4) La religión médica recogió sin reservas del cristianismo la instancia escatológica que éste había abandonado. El capitalismo, al secularizar el paradigma teológico de la salvación, ya había eliminado la idea de un fin de los tiempos, sustituyéndola por un estado de crisis permanente, sin redención ni fin. Krisis era originalmente un concepto médico, que designaba en el corpus hipocrático el momento en que el médico decidía si el paciente sobreviviría a la enfermedad. Los teólogos han adoptado el término para indicar el Juicio Final que tiene lugar en el último día. Si se observa el estado de excepción que vivimos actualmente, se diría que la religión médica combina la crisis perpetua del capitalismo con la idea cristiana de un tiempo final, de un eschaton en el que la decisión extrema está siempre en curso y el final se precipita y se pospone a la vez, en un intento incesante de poder gobernarlo, pero sin resolverlo nunca de una vez por todas. Es la religión de un mundo que se siente al final y que, sin embargo, es incapaz, como el médico hipocrático, de decidir si sobrevive o muere.

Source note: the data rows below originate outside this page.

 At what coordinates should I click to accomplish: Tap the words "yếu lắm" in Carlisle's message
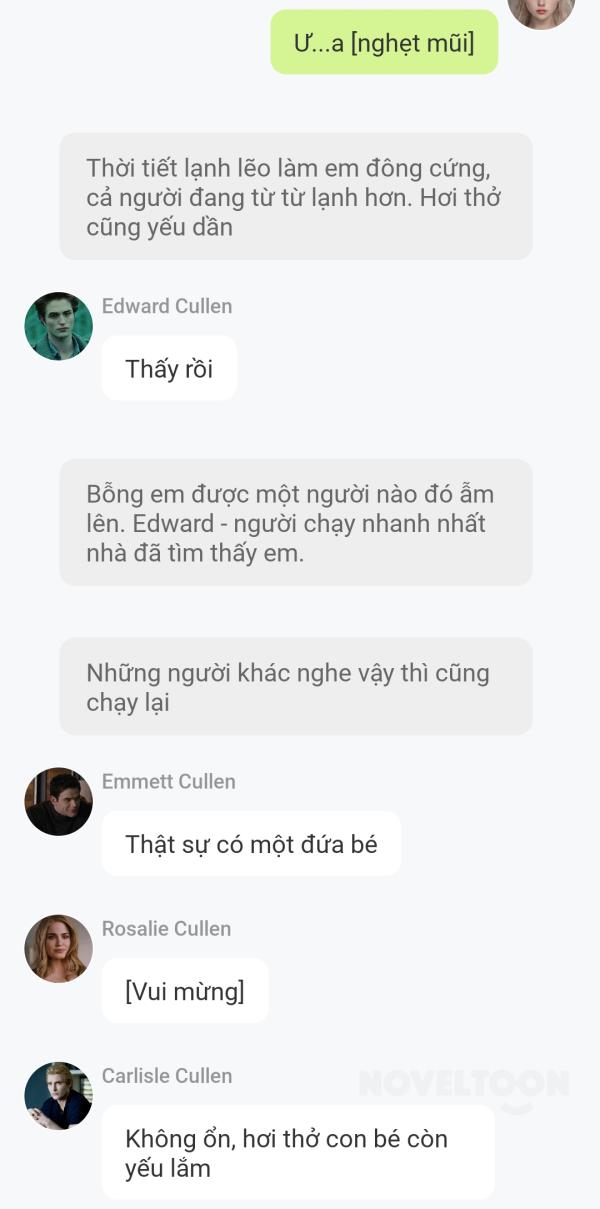point(168,1167)
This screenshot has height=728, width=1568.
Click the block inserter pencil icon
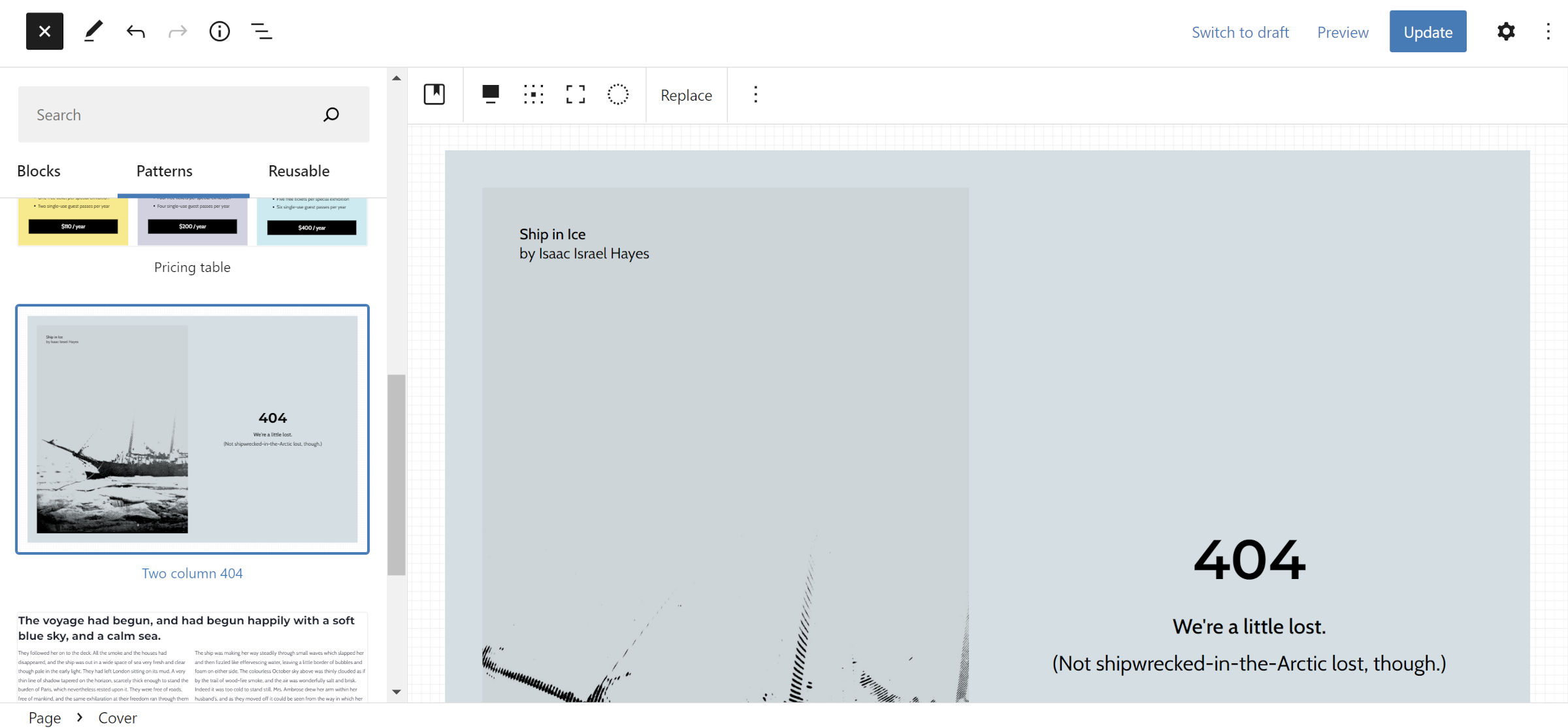pos(92,31)
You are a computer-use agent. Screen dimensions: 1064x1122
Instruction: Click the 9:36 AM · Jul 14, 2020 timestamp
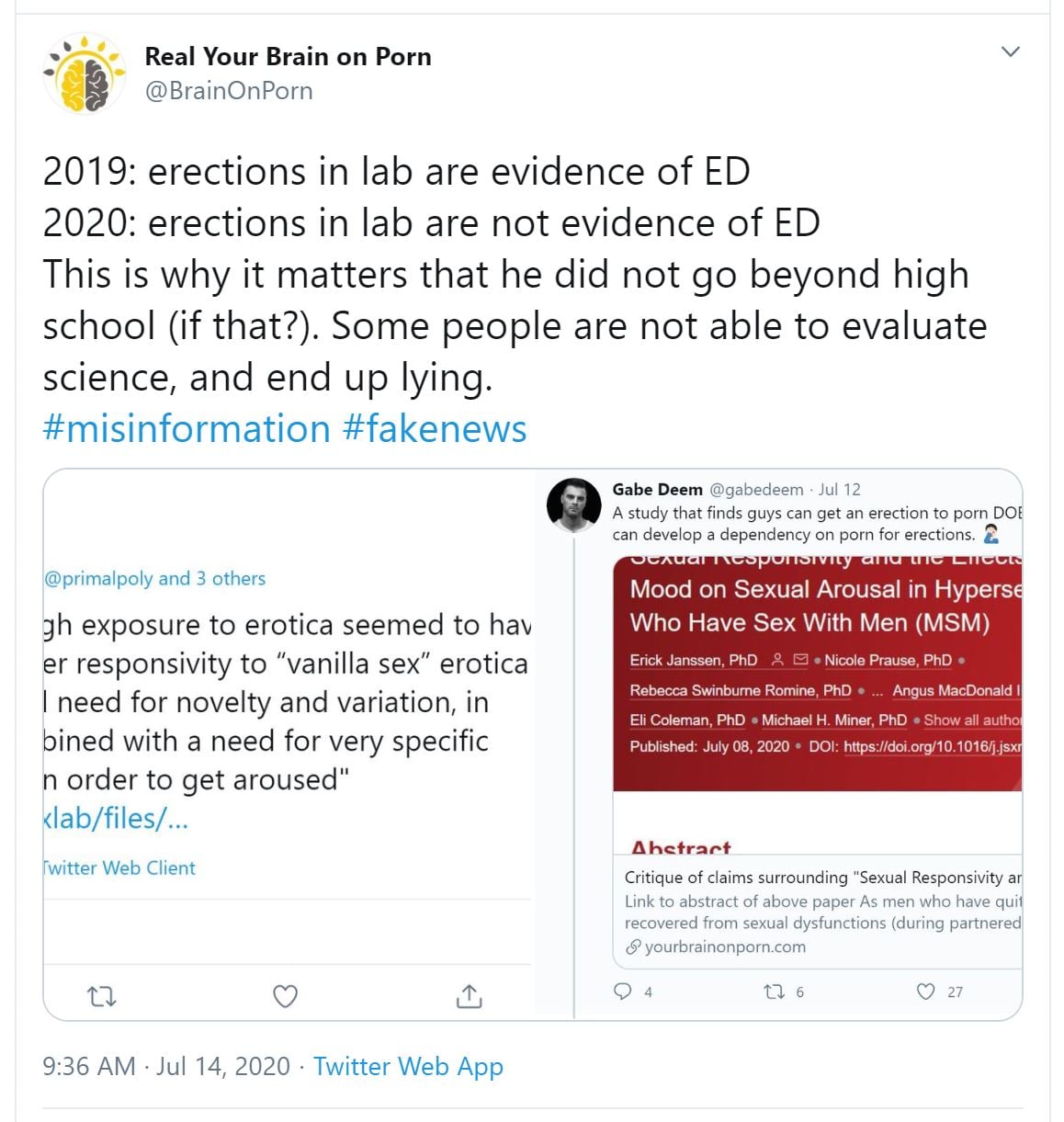click(x=166, y=1066)
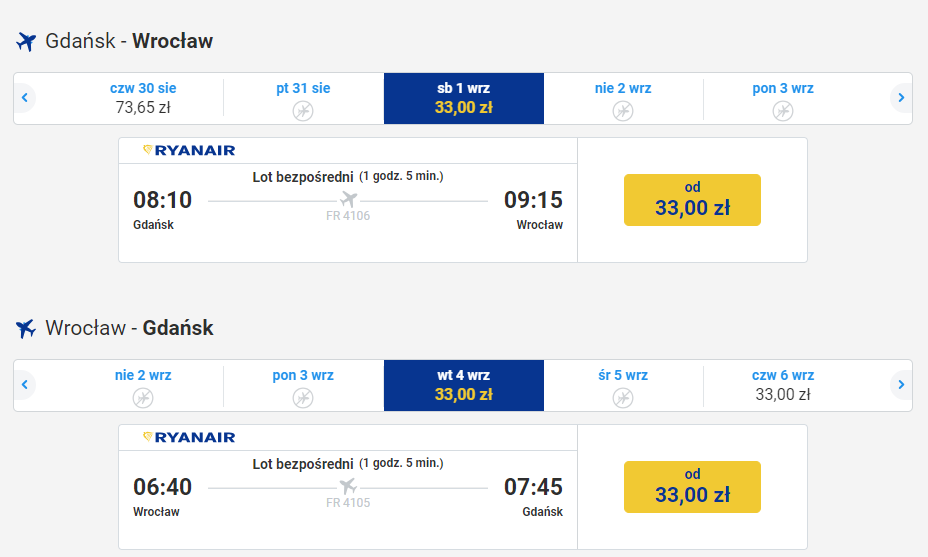The image size is (928, 557).
Task: Choose outbound flight price od 33,00 zł button
Action: 692,200
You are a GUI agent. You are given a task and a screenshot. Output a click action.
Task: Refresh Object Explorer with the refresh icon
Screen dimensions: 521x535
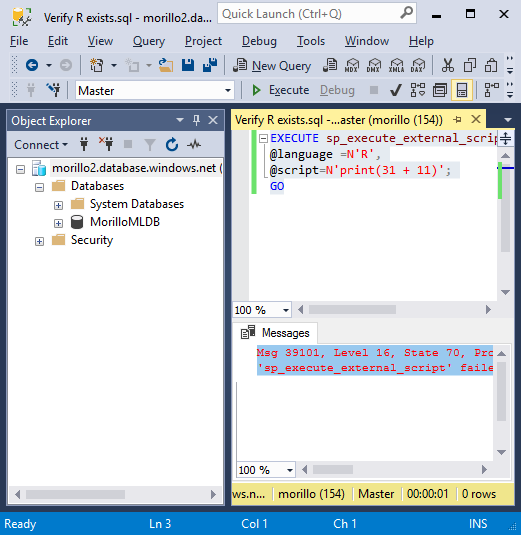click(172, 145)
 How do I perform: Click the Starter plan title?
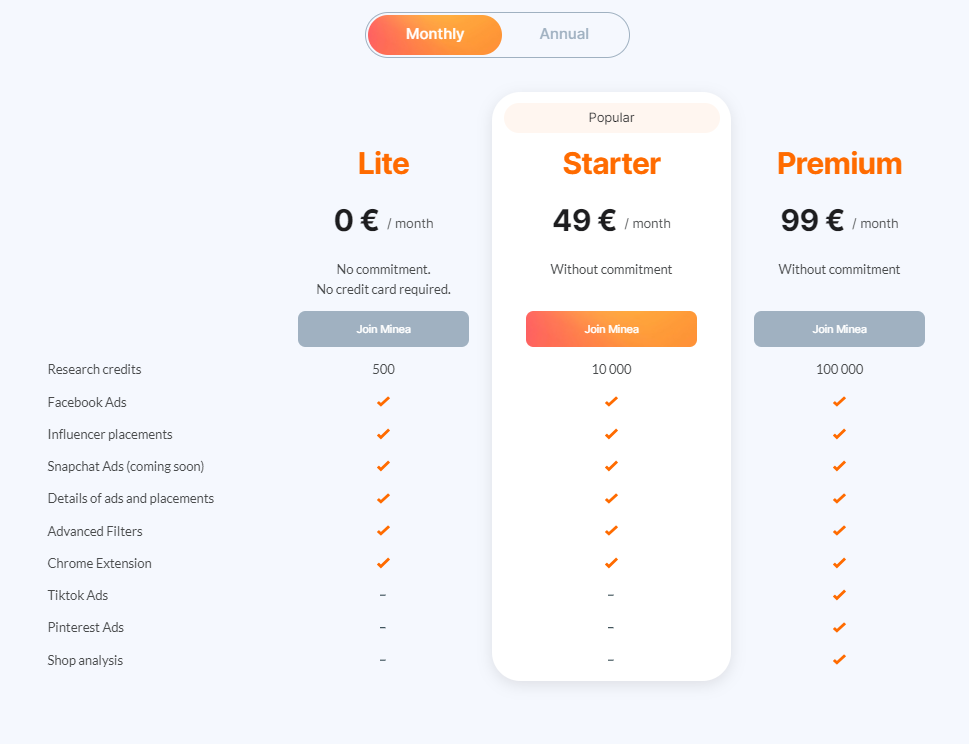[x=611, y=164]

5) Al igual que el capitalismo y a diferencia del cristianismo, la religión médica no ofrece ninguna perspectiva de salvación o redención. Por el contrario, la curación que pretende sólo puede ser provisional, ya que el Dios maligno, el virus, no puede ser eliminado de una vez por todas, al contrario, muta constantemente y adopta nuevas formas, presumiblemente más arriesgadas. La epidemia, como sugiere la etimología del término (demos es en griego el pueblo como cuerpo político, y polemos epidemios es en Homero el nombre de la guerra civil) es ante todo un concepto político, que está a punto de convertirse en el nuevo terreno de la política mundial, o de la no política. De hecho, es posible que la epidemia que estamos viviendo sea la realización de la guerra civil mundial que, según los politólogos más cuidadosos, ha ocupado el lugar de las guerras mundiales tradicionales. Todas las naciones y todos los pueblos están ahora duramente en guerra consigo mismos, porque el enemigo invisible y escurridizo con el que están en guerra está dentro.

Como ha sucedido muchas veces a lo largo de la historia, los filósofos tendrán que volver a entrar en conflicto con la religión, que ya no es el cristianismo, sino la ciencia o la parte de ella que ha tomado forma de religión. No sé si se volverán a encender las piras y se pondrán los libros en el índice, pero ciertamente los pensamientos de los que siguen buscando la verdad y rechazan la mentira imperante serán, como ya está ocurriendo ante nuestros ojos, excluidos y acusados de difundir noticias falsas (noticias, no ideas, ¡ya que las noticias son más importantes que la realidad!) Como en todas las épocas de emergencia, real o simulada, volveremos a ver a los ignorantes calumniando a los filósofos y a los canallas intentando sacar provecho de las desgracias que ellos mismos han provocado. Todo esto ya ha ocurrido y seguirá ocurriendo, pero los que testifican por la verdad no dejarán de hacerlo, pues nadie puede testificar por el testigo.